“Ah, Monterey—where the Ferraris are as common as the people who drive them.” That was actually a line from my friend George Goad about Monaco, but I like to drop it into conversations during Monterey week, although rarely within earshot of the tifosi, because the other Italian word I know is vendetta. But this is a week of gold chains and fat cigars. (I was going to say fine cigars, but I think that’s an oxymoron; I have come to the conclusion that anybody who smokes a cigar upwind is a thoughtless goon, and this week there are plenty of those on the Monterey Peninsula.)

This is a week of wretched, retching excess, with pitchers of watery Margaritas at Baja Cantina, of Bubba Burgers at the track, of barbequed lamb chops at the La Jolla Independent space in the vintage-race paddock, where Carl Nelson, Ben Thongsai, and the LJI gang turn wrenches on Mark Francis’ Elva/BMW. I think the food that these hombres haul to the track in the race trailer weighs more than the car.

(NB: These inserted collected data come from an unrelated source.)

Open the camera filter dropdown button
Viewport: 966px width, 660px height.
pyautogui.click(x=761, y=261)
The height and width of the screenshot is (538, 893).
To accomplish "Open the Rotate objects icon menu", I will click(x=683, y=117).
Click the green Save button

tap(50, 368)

Champagne and million-dollar cars on the lawn: Must be Monterey.
 

Our BMW CCA presence during Monterey’s Car Week has become a national event of some renown, with its pinnacle the 100th-anniversary celebration we held last year, saluting a hundred years of the marque with Legends Of The Autobahn, the BMW CCA Festorics corral at the vintage-car races, and our week-long Oktoberfest celebration in the same venue on the following week. Oog: sensory overload!

This week’s events, a year after the madness of 2016, were a refreshing antidote. Of course, attendance was down—and as far as I’m concerned, that was a good thing. Instead of too many BMWs lined up cheek to muzzle as far as the eye could see, there were arrangements of cars at Legends, rational groups of models that let you compare the work of individual owners, yes, but also let you get some sense of the chronological development of the marque. I enjoyed strolling along a seawall of 2002s, then ambling through a valley of various models to arrive at a counterfacing armada of E9 coupes.

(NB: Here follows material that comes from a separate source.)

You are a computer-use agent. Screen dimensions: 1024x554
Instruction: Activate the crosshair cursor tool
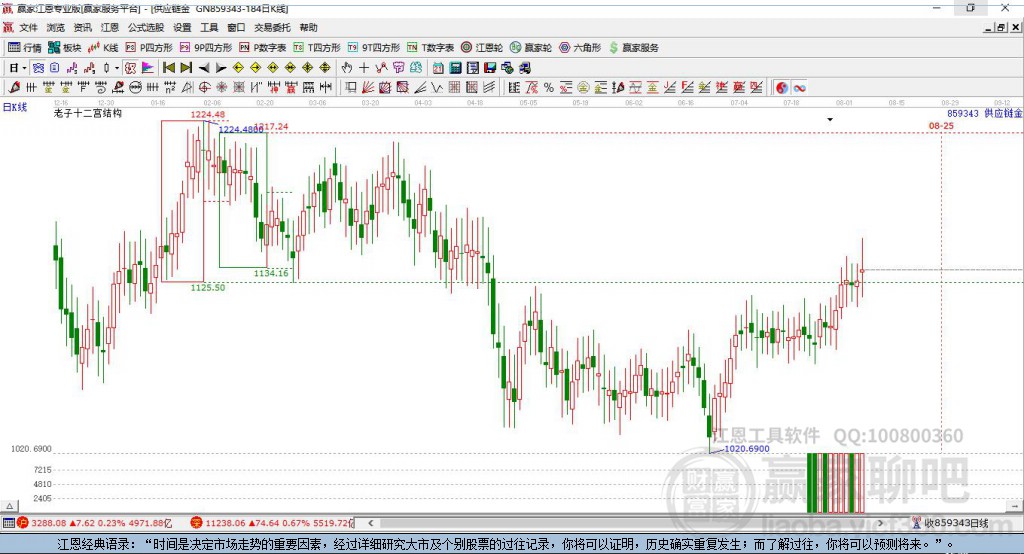click(x=364, y=68)
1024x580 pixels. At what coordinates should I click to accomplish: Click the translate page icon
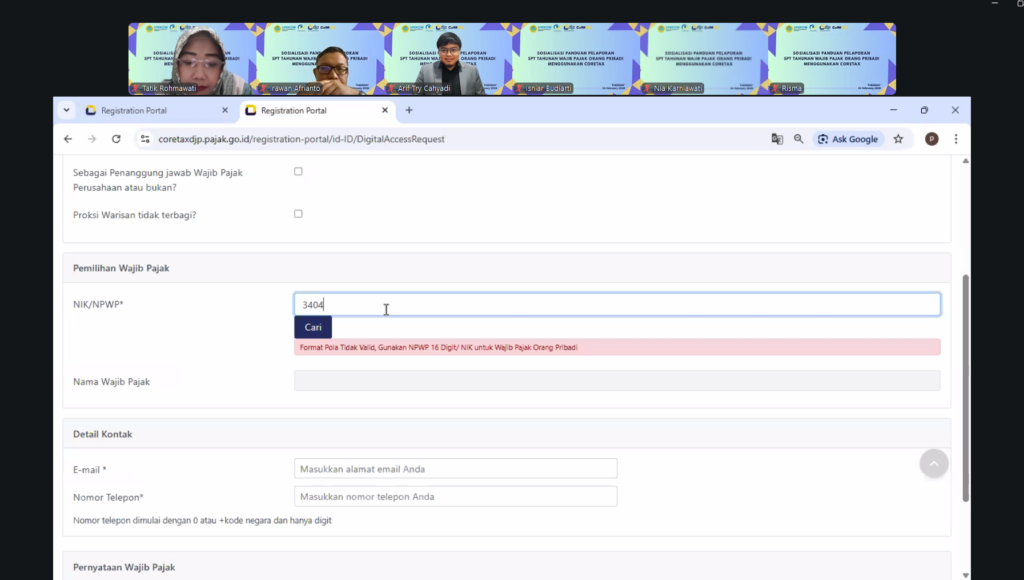point(777,139)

I have always loved those coupes—who hasn’t?—and not just because my first BMW was a 1972 3.0CS. We needn’t go maundering off into history, but we should remember that our Monterey parties all began with Coupefest at Laguna Seca, which morphed into the Festorics corral we still enjoy today; Legends began as the Central Cal Chapter’s clean-car contest, held on the grass outside Concorso Italiano. While the tifosi sipped grappa and Asti Spumante inside, the Central Cal volunteers organized parking for the event—and staged their own show. I doubt whether anyone dreamed that this chapter show-’n’-shine affair would grow into a three-German-marque extravaganza that would gain fame as the best spectator bargain of the week.

This year the weather was spectacular: three days of brilliant sunshine after a week of dreary fog. Such is the beauty of Monterey, where we bundle up to stage cars at Legends and shed our clothes as the morning mist resolves itself into a dew.

The sun breaks through over the Legends field.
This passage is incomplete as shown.